Conventional vs fan: why you knock off 20 °C (about 25 °F)

In a fan (convection) oven, a fan circulates the hot air, delivering heat faster and more evenly — so at the same dial setting it effectively cooks "hotter" than a conventional oven. The rule of thumb used in almost every cookbook is to lower the temperature by about 20 °C (or 25 °F) when switching from conventional to fan — 350 °F conventional is roughly 325 °F convection — and often to check for doneness a few minutes early. Conventional heat is still the better choice for anything that needs to rise tall, like bread and sponge cakes, while convection shines with cookies, roasted vegetables, and whenever you bake several trays at once.

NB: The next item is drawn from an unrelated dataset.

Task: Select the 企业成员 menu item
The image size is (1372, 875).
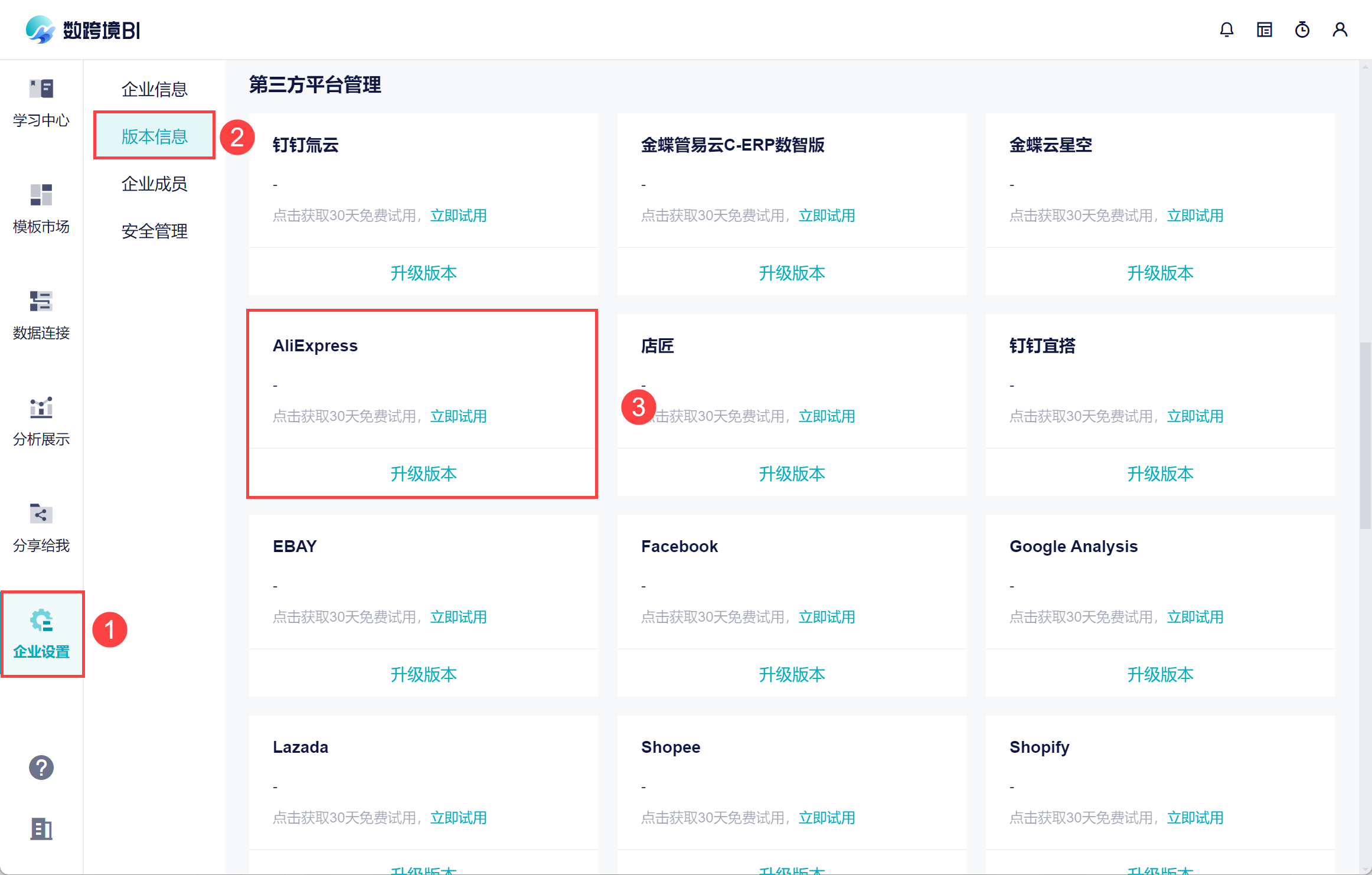Action: point(154,184)
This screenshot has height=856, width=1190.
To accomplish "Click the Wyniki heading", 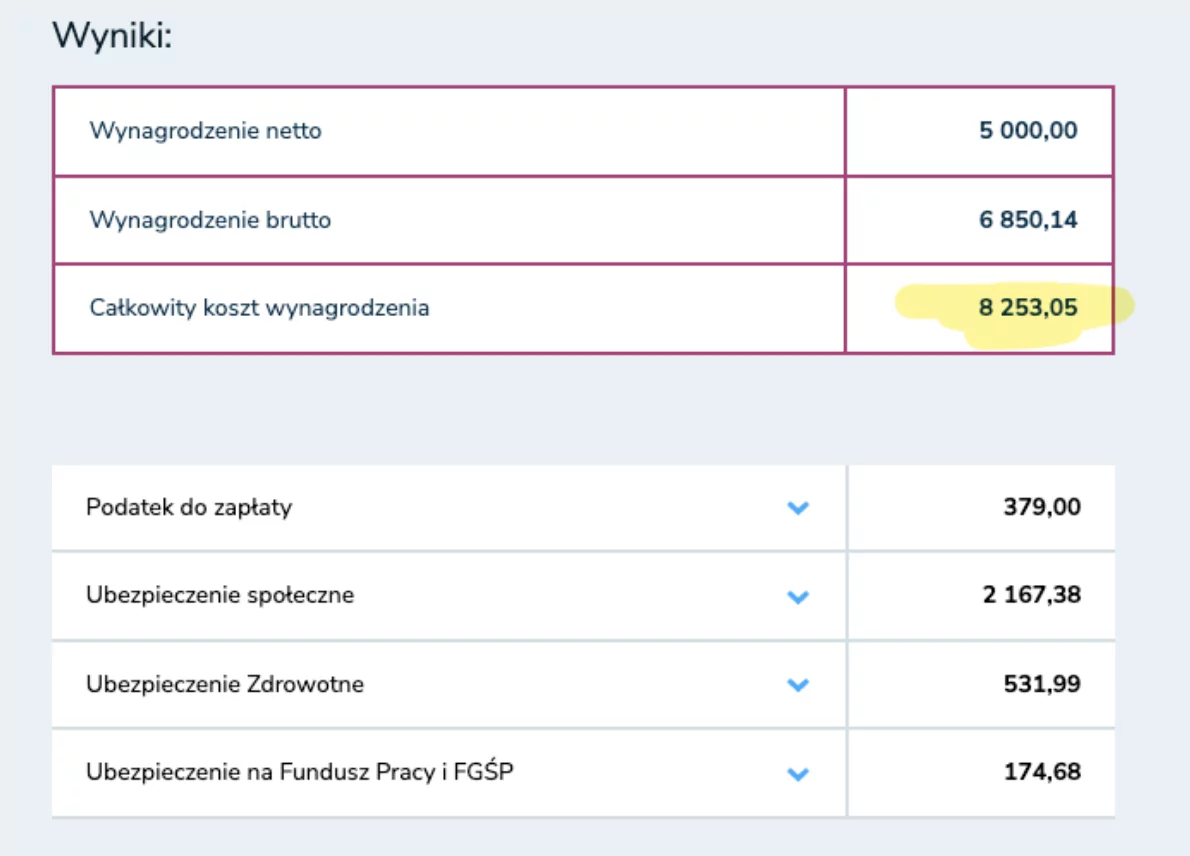I will point(112,35).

Reading Celsius and gas mark recipes

European recipes use Celsius: 180 °C is about 350 °F, the classic cake-baking temperature. British recipes often give a gas mark, the scale used on UK gas ovens, where mark 4 equals about 350 °F (180 °C) and each step adds 25 °F (about 14 °C). One last caveat about real-world ovens: many run 25–35 °F (15–20 °C) off what the thermostat claims, so an independent oven thermometer is the most reliable way to know the actual temperature inside.